What the task requires: From the records below, output exactly the lines running from the line containing "Given: Click the insert table icon" through the line containing "Click the trash", and no others.

Given data:

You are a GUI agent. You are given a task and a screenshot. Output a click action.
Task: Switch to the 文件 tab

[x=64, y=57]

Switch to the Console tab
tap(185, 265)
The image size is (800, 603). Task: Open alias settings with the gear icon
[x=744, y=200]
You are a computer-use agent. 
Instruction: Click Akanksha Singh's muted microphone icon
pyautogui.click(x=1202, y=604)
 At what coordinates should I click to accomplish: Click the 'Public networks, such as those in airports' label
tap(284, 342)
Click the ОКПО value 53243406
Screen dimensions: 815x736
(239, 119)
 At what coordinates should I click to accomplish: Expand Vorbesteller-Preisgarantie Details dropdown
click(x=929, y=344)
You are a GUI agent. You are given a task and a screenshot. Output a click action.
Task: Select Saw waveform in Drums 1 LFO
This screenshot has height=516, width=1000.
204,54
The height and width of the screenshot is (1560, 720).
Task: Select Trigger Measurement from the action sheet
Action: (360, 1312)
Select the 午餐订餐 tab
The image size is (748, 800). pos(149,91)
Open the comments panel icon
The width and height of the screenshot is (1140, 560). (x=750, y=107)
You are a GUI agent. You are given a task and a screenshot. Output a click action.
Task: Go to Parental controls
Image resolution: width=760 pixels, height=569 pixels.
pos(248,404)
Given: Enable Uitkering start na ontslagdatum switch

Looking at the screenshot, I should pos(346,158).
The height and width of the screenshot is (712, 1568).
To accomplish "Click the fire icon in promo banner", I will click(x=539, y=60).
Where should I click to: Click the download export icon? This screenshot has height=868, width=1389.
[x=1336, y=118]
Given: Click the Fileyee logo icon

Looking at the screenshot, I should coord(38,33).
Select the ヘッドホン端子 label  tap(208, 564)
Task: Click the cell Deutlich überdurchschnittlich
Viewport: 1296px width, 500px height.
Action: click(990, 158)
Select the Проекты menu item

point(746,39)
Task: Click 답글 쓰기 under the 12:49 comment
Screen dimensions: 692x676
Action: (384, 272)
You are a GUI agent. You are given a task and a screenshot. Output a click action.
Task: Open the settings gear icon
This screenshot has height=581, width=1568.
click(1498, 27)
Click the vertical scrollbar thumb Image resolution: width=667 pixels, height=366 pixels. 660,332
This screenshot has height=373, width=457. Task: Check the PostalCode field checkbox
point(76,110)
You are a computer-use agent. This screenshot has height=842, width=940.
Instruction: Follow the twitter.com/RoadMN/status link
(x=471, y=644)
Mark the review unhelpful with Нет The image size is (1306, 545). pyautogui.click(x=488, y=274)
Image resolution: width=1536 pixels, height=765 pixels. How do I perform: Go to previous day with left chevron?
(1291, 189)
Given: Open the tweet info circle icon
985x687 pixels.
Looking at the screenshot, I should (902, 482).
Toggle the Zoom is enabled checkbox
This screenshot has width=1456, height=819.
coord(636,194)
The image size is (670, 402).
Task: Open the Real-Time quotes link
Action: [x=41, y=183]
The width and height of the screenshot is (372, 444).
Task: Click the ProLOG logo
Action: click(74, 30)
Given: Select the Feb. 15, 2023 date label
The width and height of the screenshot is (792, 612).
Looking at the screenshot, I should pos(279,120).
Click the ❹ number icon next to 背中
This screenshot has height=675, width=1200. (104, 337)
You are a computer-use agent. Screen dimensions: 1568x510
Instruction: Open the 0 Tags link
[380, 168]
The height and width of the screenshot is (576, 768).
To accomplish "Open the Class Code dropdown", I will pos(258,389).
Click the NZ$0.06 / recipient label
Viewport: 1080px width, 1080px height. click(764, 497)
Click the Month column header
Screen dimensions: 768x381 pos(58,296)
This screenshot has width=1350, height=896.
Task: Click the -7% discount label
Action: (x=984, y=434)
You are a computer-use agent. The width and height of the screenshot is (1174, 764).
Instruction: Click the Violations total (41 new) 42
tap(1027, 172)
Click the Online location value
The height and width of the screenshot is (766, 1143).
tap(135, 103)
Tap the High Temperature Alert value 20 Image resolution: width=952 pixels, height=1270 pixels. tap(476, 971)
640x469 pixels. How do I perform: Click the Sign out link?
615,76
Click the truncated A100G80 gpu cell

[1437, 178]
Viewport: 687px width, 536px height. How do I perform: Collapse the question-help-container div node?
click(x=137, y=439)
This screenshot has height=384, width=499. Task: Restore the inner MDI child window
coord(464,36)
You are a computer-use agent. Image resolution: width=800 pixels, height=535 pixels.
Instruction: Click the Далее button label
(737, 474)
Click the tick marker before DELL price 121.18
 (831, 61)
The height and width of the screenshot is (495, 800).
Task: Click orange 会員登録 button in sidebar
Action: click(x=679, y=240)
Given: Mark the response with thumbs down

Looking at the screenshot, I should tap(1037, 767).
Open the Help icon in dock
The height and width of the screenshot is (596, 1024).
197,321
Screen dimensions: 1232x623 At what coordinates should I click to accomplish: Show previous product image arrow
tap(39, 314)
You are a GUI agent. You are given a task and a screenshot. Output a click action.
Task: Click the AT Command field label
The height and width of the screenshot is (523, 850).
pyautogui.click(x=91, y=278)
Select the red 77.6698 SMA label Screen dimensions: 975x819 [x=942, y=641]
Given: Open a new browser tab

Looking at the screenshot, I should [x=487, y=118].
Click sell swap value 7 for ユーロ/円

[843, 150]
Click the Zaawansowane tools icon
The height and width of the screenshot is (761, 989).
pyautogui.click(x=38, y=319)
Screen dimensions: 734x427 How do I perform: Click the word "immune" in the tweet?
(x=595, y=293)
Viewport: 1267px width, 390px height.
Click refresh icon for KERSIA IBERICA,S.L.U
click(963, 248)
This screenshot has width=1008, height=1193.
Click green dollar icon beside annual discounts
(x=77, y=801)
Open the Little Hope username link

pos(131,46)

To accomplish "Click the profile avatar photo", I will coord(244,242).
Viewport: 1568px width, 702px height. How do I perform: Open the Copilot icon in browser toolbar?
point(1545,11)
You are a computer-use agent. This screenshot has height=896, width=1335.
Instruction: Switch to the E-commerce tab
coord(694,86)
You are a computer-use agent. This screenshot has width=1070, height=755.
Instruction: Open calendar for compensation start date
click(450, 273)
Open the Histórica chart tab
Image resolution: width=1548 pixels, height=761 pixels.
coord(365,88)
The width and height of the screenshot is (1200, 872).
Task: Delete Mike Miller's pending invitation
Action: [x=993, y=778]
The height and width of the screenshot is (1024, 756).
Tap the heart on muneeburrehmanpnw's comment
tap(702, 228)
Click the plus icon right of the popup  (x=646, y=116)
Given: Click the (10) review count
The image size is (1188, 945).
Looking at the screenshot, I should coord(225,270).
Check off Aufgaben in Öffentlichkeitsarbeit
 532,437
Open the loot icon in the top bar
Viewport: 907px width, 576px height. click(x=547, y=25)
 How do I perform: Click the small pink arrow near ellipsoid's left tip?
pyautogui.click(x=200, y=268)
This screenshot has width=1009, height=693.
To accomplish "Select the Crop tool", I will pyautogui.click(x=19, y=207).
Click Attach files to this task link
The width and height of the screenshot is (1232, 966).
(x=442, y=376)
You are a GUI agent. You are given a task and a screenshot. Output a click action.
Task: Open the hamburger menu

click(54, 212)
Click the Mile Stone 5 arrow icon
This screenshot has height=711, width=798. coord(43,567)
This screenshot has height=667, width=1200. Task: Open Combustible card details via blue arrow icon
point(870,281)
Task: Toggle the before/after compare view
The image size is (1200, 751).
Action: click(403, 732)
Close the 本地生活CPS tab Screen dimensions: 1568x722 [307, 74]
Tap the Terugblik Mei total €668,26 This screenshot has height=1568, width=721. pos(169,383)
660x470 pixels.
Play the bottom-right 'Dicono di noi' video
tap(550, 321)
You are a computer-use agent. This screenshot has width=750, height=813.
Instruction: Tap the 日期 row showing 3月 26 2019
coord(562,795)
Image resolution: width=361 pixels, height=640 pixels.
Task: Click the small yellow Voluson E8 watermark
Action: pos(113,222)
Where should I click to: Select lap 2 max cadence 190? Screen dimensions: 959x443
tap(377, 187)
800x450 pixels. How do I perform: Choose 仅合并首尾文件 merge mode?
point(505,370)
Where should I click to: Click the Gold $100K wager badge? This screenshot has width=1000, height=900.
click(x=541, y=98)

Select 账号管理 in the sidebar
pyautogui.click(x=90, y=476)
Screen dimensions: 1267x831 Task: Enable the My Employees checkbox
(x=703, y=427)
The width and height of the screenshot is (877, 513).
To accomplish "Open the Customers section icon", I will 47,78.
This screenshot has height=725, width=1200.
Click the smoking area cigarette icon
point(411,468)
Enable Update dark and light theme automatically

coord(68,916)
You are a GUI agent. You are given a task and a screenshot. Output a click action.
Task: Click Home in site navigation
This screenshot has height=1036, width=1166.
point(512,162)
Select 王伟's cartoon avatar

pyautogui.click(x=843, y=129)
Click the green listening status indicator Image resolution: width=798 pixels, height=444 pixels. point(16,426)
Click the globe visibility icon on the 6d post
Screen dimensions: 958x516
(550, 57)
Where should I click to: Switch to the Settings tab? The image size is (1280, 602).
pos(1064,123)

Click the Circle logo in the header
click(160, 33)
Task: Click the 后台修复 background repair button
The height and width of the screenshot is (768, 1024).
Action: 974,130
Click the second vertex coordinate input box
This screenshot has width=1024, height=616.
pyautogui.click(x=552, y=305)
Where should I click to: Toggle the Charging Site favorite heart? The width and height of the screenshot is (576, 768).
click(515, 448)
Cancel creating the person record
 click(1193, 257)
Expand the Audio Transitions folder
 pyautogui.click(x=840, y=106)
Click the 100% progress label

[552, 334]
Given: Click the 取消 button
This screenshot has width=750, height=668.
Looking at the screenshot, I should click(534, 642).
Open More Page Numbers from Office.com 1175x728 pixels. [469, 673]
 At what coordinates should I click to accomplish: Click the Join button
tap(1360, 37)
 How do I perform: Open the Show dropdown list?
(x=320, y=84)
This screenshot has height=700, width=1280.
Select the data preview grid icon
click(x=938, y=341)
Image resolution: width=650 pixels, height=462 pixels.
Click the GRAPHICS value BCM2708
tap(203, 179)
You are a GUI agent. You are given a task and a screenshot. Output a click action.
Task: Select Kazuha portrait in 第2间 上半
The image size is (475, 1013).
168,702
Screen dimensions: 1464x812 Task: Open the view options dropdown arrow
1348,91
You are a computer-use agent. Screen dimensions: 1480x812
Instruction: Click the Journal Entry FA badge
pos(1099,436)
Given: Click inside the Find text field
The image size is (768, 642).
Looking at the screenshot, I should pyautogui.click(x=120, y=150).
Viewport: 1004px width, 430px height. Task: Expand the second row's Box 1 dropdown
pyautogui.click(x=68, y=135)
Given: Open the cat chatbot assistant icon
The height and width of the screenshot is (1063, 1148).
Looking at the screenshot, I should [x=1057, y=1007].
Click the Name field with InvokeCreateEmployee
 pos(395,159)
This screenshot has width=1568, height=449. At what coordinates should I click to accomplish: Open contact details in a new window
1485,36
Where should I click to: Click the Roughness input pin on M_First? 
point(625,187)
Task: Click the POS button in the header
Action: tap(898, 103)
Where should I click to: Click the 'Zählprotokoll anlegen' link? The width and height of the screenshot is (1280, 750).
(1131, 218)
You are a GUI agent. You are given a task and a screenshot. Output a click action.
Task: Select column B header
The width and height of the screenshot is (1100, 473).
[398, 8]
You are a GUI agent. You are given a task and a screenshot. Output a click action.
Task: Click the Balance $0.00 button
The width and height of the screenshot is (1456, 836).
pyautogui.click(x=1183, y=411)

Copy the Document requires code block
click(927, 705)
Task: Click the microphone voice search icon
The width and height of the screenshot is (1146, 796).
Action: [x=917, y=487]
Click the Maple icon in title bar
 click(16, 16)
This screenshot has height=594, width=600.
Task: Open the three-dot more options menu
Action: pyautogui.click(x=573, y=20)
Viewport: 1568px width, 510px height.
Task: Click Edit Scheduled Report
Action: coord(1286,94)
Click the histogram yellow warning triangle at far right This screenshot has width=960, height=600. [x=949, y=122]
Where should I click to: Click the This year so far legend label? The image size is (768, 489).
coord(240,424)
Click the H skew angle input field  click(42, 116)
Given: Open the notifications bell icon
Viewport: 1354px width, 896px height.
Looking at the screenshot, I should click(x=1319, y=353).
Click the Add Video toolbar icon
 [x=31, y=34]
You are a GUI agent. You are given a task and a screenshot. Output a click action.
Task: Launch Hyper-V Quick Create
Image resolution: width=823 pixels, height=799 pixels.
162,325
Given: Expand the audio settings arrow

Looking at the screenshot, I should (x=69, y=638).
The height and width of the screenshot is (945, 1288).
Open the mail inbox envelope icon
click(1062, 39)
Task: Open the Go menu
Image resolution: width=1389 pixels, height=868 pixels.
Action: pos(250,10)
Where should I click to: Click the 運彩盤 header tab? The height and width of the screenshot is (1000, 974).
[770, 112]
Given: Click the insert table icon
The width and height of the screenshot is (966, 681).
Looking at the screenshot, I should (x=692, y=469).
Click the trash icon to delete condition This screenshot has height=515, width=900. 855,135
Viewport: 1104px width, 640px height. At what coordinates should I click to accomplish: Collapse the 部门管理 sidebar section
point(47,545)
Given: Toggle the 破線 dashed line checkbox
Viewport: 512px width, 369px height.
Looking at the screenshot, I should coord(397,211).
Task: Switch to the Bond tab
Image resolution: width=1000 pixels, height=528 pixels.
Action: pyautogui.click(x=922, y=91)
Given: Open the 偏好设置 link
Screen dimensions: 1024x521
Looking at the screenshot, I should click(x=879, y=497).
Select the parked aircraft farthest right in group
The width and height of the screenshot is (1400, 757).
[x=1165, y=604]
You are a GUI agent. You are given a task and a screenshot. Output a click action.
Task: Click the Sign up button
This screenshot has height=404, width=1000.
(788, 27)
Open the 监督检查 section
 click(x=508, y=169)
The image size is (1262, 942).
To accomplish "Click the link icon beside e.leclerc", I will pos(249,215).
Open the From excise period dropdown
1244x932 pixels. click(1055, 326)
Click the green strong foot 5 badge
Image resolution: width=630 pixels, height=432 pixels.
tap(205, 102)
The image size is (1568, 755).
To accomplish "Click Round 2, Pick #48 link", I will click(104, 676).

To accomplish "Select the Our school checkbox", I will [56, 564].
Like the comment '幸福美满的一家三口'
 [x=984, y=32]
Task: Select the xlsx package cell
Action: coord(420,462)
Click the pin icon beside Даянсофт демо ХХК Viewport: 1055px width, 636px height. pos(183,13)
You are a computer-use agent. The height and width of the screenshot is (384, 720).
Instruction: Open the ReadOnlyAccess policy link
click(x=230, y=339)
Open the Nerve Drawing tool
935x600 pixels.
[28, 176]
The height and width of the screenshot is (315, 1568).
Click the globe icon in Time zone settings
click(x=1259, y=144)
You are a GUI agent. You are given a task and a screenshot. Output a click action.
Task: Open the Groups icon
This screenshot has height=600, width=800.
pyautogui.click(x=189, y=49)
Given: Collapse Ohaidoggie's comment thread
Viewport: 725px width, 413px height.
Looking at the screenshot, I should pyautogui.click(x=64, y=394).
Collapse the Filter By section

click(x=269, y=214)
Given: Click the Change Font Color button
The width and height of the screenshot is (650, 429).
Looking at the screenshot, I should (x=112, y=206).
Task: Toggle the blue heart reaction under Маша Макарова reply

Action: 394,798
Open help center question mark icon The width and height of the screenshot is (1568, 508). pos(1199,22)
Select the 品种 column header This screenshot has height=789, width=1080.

Result:
Given: Click the insert table icon
The width and height of the screenshot is (966, 681).
Looking at the screenshot, I should (x=692, y=469).
Click the trash icon to delete condition This screenshot has height=515, width=900. 855,135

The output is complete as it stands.